My reaction to the sell-off of edX, [published today in *The Chronicle*](https://www.chronicle.com/article/mit-and-harvard-have-sold-higher-educations-future):

> Harvard and MIT have, in effect, auctioned off the lecture halls of the future. It’s a short-sighted move reminiscent of another infrastructure transfer, in scholarly publishing. As early as the 1950s, academic societies began to [mimic](https://journals.sagepub.com/doi/full/10.1177/0073275321999901) the new sales-based commercial model of for-profit publishers. By the turn of the millennium, most societies had handed over their journals to be published by the big commercial players, in exchange for a share of profit. Now most scholarship is [published](https://journals.plos.org/plosone/article?id=10.1371/journal.pone.0127502) by an oligopolist quintet of information conglomerates that, in turn, charge their college customers usurious fees.
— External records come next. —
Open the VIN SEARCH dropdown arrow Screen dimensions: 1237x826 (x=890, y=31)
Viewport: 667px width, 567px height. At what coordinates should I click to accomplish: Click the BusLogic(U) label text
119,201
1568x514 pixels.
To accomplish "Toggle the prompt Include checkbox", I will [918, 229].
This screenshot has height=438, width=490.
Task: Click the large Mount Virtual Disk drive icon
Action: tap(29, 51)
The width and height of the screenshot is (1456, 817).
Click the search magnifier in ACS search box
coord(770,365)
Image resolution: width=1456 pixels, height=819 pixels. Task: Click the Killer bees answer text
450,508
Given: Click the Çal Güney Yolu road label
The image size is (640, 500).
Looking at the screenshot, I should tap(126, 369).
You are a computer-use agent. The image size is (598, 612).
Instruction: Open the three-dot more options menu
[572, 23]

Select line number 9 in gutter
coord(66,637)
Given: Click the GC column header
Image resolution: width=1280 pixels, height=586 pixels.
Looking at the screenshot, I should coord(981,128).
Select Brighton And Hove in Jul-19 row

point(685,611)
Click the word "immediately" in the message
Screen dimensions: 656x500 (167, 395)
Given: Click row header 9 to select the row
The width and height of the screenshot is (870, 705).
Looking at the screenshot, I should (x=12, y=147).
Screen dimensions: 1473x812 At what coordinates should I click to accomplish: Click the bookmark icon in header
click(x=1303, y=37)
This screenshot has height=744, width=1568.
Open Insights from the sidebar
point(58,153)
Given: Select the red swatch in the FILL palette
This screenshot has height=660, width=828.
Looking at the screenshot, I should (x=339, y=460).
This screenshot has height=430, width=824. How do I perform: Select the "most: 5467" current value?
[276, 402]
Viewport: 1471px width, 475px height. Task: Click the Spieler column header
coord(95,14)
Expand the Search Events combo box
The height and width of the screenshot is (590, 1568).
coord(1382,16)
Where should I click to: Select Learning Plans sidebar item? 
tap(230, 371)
> That industry is among the [most profitable](https://aeon.co/ideas/scholarly-publishing-is-broken-heres-how-to-fix-it) in the world, in part because academics write and review for free. As the historian Aileen Fyfe [has shown](https://septentrio.uit.no/index.php/OSTalk/issue/view/450), there was nothing inevitable about the joint custody — nonprofit colleges and for-profit publishers — we’ve ended up with. We owe our current predicament, in part, to the decisions of learned societies who chose short-term cash over their scholar-members’ long-term interests. Harvard and MIT have just made the same disastrous miscalculation.